Tandoori Paneer Shumai Dumplings
Megha Patel
With Diwali right around the corner, I couldn’t help but think of a fun dish to share with you guys. You know me, and my love for fusion food… so I’ve been marinating on the idea of paneer dumplings for MONTHS now. I’m all for the usual samosas and kachori apps, but with parties & celebrations for Diwali & the New Year, food can get extremely repetitive. My Tandoori Paneer Shumai Dumplings recipe is one of those that is easy to serve and something that your guests will definitely enjoy!
When thinking about what kind of paneer I wanted to make for the filling, it was pretty easy for me to conclude that I want NEED to make it spicy and flavorful. So, the obvious choice was to use tandoori masala. Paneer Tikka Masala is my absolute favorite Punjabi dish, and I knew this would be such a good option for dumplings. Using tandoori masala makes it super easy because you can minimize the amount of spices that you need, since a majority of the flavor comes straight from the masala itself.
You’re probably wondering, “Why did she make them into this shape?” For those of you who like dumplings but don’t know too much about them, these pretty little gems are called Shumai. The wrapper is exactly that same as it would be in a regular dumpling, but the top is open. I loved this idea because the paneer sticking out of the top makes the dish look even more appetizing! I’ve always been disappointed several times when I’m out with my friends and they don’t have vegetarian shumai at restaurants. So why not just make it at home?!
If you don’t have a steamer, there’s an alternative way to steam the dumplings. Simply bring a pot of water to a boil and roll up 3 big balls of foil so that the tops of the balls are a little higher than the water. OR you can place a bowl in the pot that goes higher than the water. Lightly oil a tray that fits in your pot and place it on top of the foil or the bowl. Close the pot and let your dumplings steam until the wrappers are cooked through.

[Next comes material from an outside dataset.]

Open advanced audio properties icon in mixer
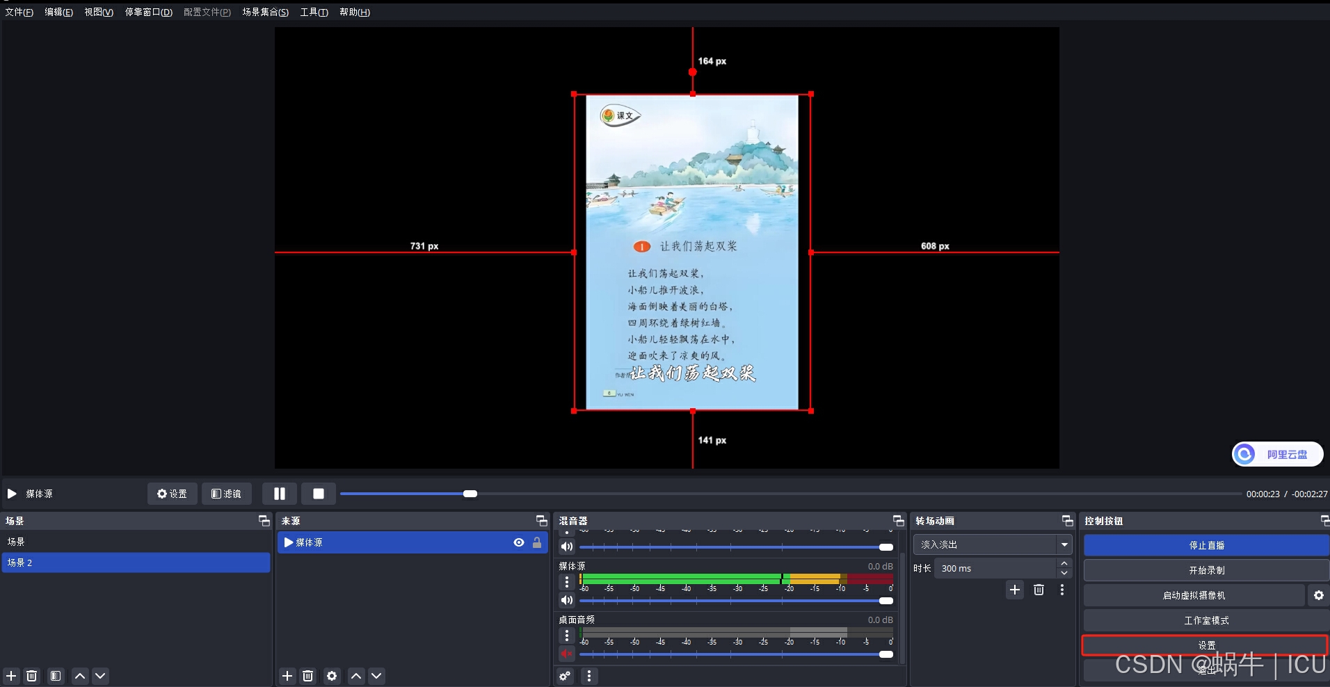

And there you have it, Tandoori Paneer Shumai Dumplings – ready to serve & ready to eat! Feel free to message me directly if you have any questions about how to steam them, or which dumpling wrappers to use. I use Nasoya Won Ton Wraps (Square), and they work very well… I’ll do anything to minimize making a mess and not having to make dumpling wrappers from scratch 🙂 For the best way to use the Nasoya wrappers, put them in between damp paper towels while cooking your paneer so they don’t get hard, and it will be easier for them to hold their shumai shape. Take them out one by one as you fill them, and keep each filled dumpling covered until you are ready to steam them all. For those of you who eat meat, feel free to substitute the paneer for any meat/seafood that you like, just be sure that it is cooked through properly before eating. Enjoy!